Figure 8. Panels (A–D) show SHAP dependence plots for the four most influential variables, (A) Pier width normal to flow bn (ft), (B) Approach flow velocity Vo (ft/s), (C) Approach flow depth yo (ft), and (D) Duration of flow T (min). Each point corresponds to one observation, with the x-axis giving the feature value and the y-axis giving its SHAP value, representing feature’s contribution to the predicted scour depth ys (ft).
3.7 Generated scenarios assessment
This section evaluates the generated scenarios, comparing predicted scour responses across stress-tested combinations of hydraulic, geometric, and sediment conditions to identify sensitivity patterns, potential worst cases, and the robustness of model conclusions. The predicted scour depth at Knik River bridge piers across all scenarios is presented in Table 6, with the frequency histograms in Figure 9A showing a clear ordering across scenarios. Among all the scenarios, the combined worst case (WC-Flow + VcT) dominates the upper range with a right-shifted distribution and a long upper tail, indicating both higher typical scour and more frequent extremes (several peaks around 4.7–4.9 ft). The WC-Flow scenario is still severe but lies slightly below the combined case, with a distribution centered at smaller depths and a shorter upper tail, consistent with peak hydrodynamic forcing without the extra scour development from extended duration.
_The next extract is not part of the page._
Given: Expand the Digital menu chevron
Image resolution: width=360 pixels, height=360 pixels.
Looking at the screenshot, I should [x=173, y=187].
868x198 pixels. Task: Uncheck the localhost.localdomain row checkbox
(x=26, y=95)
The WC-VcT scenario concentrates at lower depths with less spread, meaning longer periods above the mobility threshold increase scour, but the increases are smaller than those produced by peak-flow events. The Q99 scenario clusters narrowly around 4.0–4.3 ft and typically lies 0.3–0.6 ft below WC-Flow + VcT, marking a rare-but-plausible benchmark distinct from the engineered worst case.
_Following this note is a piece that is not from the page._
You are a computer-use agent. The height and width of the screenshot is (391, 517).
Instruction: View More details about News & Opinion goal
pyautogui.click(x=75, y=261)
Figure 9. Scenario-based predictions of pier-scour depth ys (ft) for seven case-study piers under four hydraulic/sediment scenarios (Q99, WC-Flow, WC-VcT, WC-Flow + VcT) from the Gradient Boosting model. (A) Overlapping histograms of predicted ys (ft) for each scenario, showing shifts in distribution. (B) Boxplots of ys (ft) by scenario, with boxes for the interquartile range, whiskers for the full range, circles for outliers, and triangles for the mean. (C) Bar chart of ys (ft) versus pier ID, comparing scenario-specific scour depth at each pier.
The summary statistics plot, as shown in Figure 9B illustrates the distributions of scour-depth across the scenarios. Scenario WC-Flow + VcT yields the highest medians (3.8–4.3 ft) and the widest interquartile (IQR) ranges (1.2–1.6 ft), confirming both elevated typical scour and variability. Scenario WC-Flow shows slightly lower medians (3.4–3.9 ft) and narrower IQRs (0.9–1.3 ft). In many cases, medians differ from the combined scenario by only 0.1–0.3 ft, indicating sites where peak velocity is the primary driver. On the other hand, scenario WC-VcT produces distinctly lower medians (2.0–2.5 ft) with tighter IQRs (0.6–0.9 ft), highlighting a milder central tendency despite the role of duration of event (T). Scenario Q99 remains high but stable, reinforcing its use as a decision threshold separating climatological extremes from design-envelope stress tests.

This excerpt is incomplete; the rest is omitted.